-- To do --
Would you please copy the part of the material below that opens with the line containing "Task: Click the breadcrumb" and closes with the line containing "Image resolution: width=1300"? Copy it exactly, and only it.

-- Record excerpts --
------------

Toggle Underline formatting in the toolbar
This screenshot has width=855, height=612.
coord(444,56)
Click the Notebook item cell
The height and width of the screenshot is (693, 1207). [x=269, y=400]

------------

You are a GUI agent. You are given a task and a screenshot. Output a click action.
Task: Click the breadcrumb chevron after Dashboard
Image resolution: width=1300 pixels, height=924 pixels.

------------

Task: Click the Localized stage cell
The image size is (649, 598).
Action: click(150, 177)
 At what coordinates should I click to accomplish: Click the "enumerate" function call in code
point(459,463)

------------

-- Exercise result --
Task: Click the breadcrumb chevron after Dashboard
Image resolution: width=1300 pixels, height=924 pixels.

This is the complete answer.